#### [DIRECTIONS FOR THIS TASK]
Nothing but the exact text of the entries should appear in your answer; pictures stay out.
*** AVAILABLE RECORDS ***
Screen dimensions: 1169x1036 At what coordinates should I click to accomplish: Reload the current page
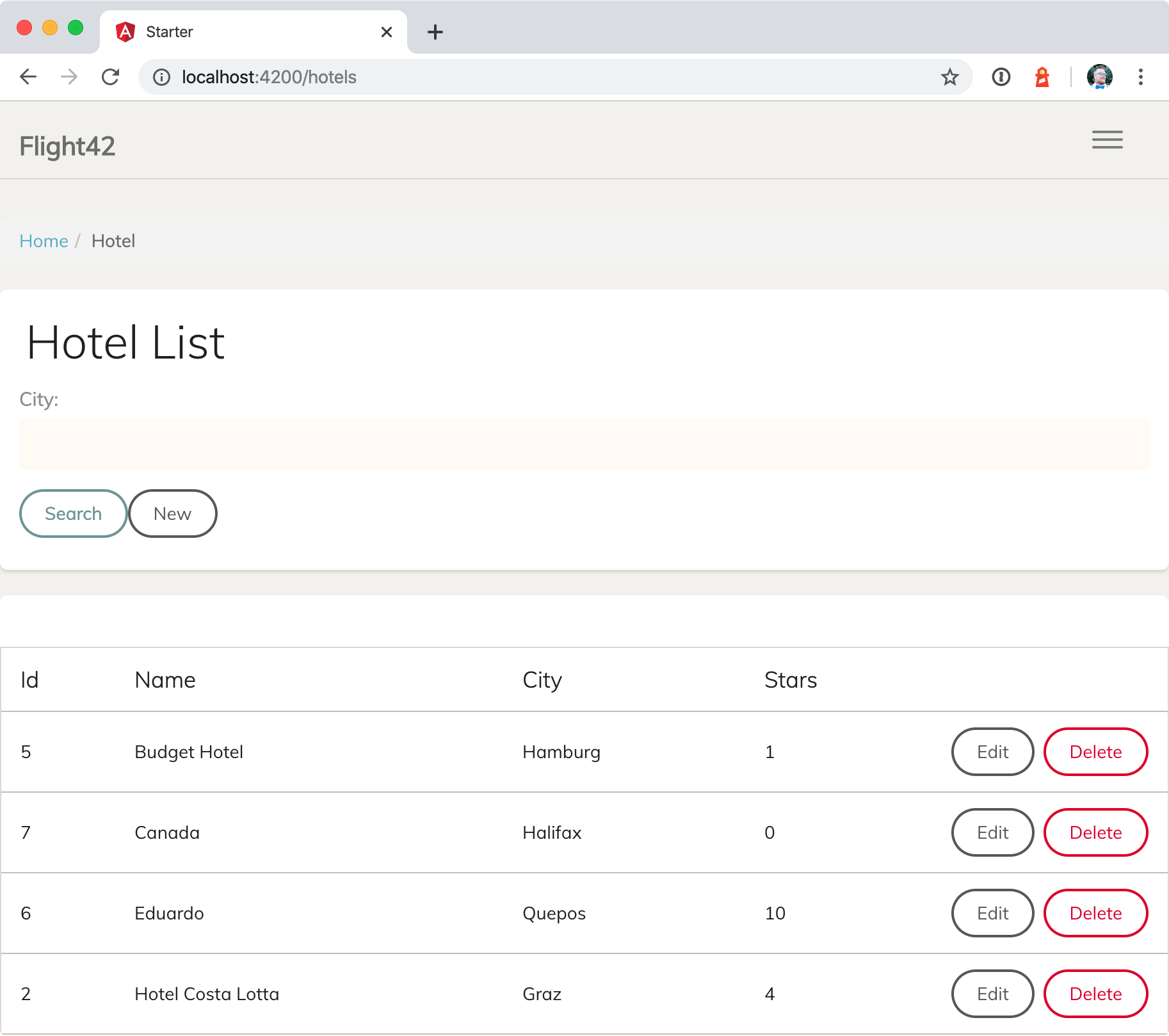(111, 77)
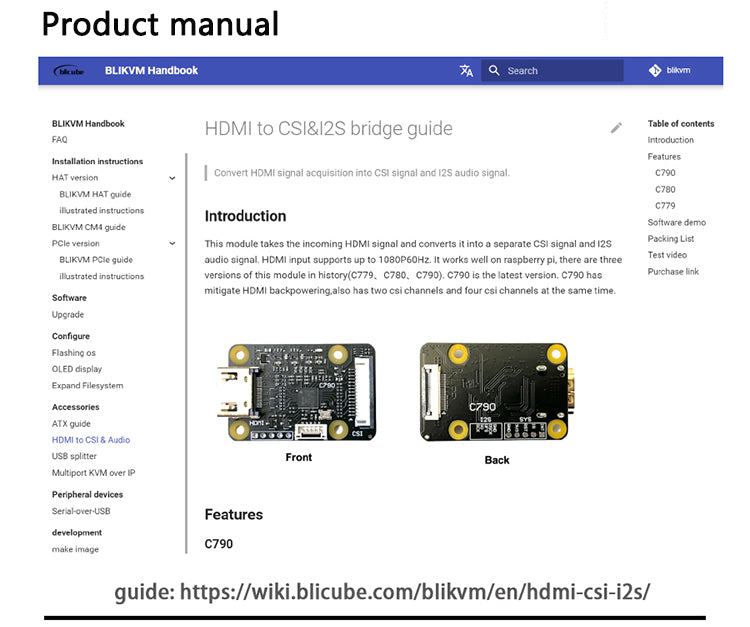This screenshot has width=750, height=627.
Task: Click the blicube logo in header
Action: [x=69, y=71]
*** End of AVAILABLE RECORDS ***
#### [ANSWER TO THIS PROBLEM]
Screen dimensions: 1169x1036 At what coordinates should I click to accomplish: Reload the current page
(111, 77)
This screenshot has width=750, height=627.
Task: Click the blicube logo in header
Action: [x=69, y=71]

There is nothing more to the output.